“Devíamos ser mais generosos com a parcialidade”: o livro do filósofo pop Alain de Botton sobre jornalismo

Atualizado em 30 de setembro de 2015 às 14:16
Alain de Botton
Alain de Botton

 

Nascido em Zurique, na Suíça, e criado na Inglaterra, Alain de Botton tem 45 anos, é filósofo e seu primeiro livro, publicado aos 23, vendeu dois milhões de cópias. Best-seller desde o começo da vida adulta, ele é frequentemente rotulado como um autor de autoajuda.

No entanto, Botton se descreve mais como um “filósofo do cotidiano”, tratando sobre temas como amor, ansiedade, felicidade e morte.

Fundou, em 2008, a School of Life, uma entidade global para realização de palestras. Participou de conferências famosas, como o TED, e criou um site de notícias próprio, o Philosophers Mail.

É um pensador de corrente otimista, embora reconheça que há males na vida sem nenhuma solução. Aprecia Montaigne, Sêneca e Sócrates, além de acreditar que a releitura deles é fundamental para entender a realidade. Suas aulas podem ser vistas de graça no YouTube.

Publicou em 2014 o livro “Notícias: Manual do Usuário” (240 p.), que chega ao Brasil neste ano pela editora Intrínseca numa tradução de Clóvis Marques.

A obra é uma aguda crítica à forma como se produzem as notícias. “Talvez a sociedade precise de ajuda para lidar com o que o noticiário vem causando a todos nós: inveja e terror, alegria e frustração; tudo aquilo que nos tem sido dito e que, no entanto, desconfiamos que às vezes seria melhor nunca ter sabido”, diz.

Alain de Botton afirma que a mídia é um instrumento social muito importante e que é equivalente ao processo da educação após o fim do período escolar dos cidadãos.

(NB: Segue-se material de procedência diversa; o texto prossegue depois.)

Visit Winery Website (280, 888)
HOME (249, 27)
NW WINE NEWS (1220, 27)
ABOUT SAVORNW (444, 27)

Justamente por isso, a imprensa pode também ser um instrumento nocivo quando ela reforça apenas comportamentos negativos e conservadores da sociedade.

“Como bem sabem os revolucionários, aquele que deseja mudar a mentalidade de um país não vai às galerias de arte, ao Ministério da Educação ou à casa de romancistas famosos; é preciso direcionar o ataque para o centro nervoso do organismo político, a redação das agências de notícias”, frisa.

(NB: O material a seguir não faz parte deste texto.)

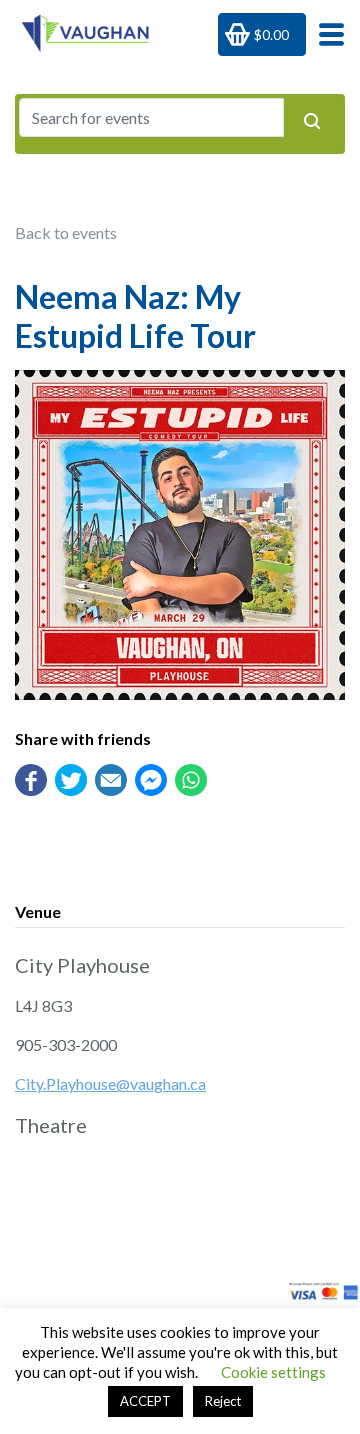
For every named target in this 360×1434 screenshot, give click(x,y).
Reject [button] (223, 1401)
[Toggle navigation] (325, 33)
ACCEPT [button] (145, 1401)
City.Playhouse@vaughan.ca (110, 1083)
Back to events (66, 232)
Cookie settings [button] (273, 1372)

Apesar de reiterar que a mídia pode nos fazer mal mentalmente, além de estimular comportamentos medíocres e confortos efêmeros diante de desastres, Alain de Botton faz uma defesa da parcialidade da imprensa. Distante do saber comum de que a mídia deveria ser totalmente equilibrada, o filósofo aponta que há causas que devem ser defendidas.

Um veículo tendencioso, sob a ótica de Botton, pode nos ajudar a entender a realidade: “Talvez devêssemos ser mais generosos com a parcialidade. Em sua forma pura, um viés tendencioso indica apenas a presença de um método de avaliar os acontecimentos orientado por uma tese coerente sobre o funcionamento e o florescimento da vida humana. É um par de lentes projetado sobre a realidade para deixá-la com mais foco. A parcialidade tenta explicar o que os fatos significam e introduzir uma escala de valores através da qual podemos avaliar ideias e acontecimentos. Parece exagero tentar escapar da parcialidade”.

E ele completa: “Embora nossa compreensão da ideia de parcialidade seja dominada por exemplos irritantes de esquerda e direita, no fim das contas o número de vieses tendenciosos é igual ao de visões de mundo”.

As palavras de Alain de Botton deveriam ser lidas por quem cobra, insistentemente, que a mídia seja sempre isenta, imparcial e independente em termos de equilíbrio. Os veículos não precisam ser assim e o leitor ganha quando há muitos diferentes uns dos outros.

Os leitores também estão muito acostumados a determinados formatos que nós, os repórteres, deveríamos modificar para não contar histórias sempre seguindo o mesmo método. Precisamos tornar as notícias dignas de serem lidas.

Não é cobrado, por exemplo, honestidade dos jornalistas, além de uma visão de mundo coerente dos veículos em que eles trabalham. No DCM, há uma defesa explícita do Estado de Bem-Estar Social presente em países da região da Escandinávia. Quantos veículos de imprensa que você conhece que constroem um viés estruturado desta forma? E no Brasil?

Por isso, além dos furos de reportagem e das informações corretamente apuradas, a mídia deveria cumprir a função que de fato ela exerce sobre os cidadãos – a de educar. E Alain de Botton deixa isso explícito em seu manual de compreensão sobre a imprensa.

“O que devemos considerar digno de mérito em uma organização jornalística não é a simples capacidade de coletar fatos, mas o talento – desenvolvido por meio de uma parcialidade inteligente – de nos fazer ver sua relevância”, conclui.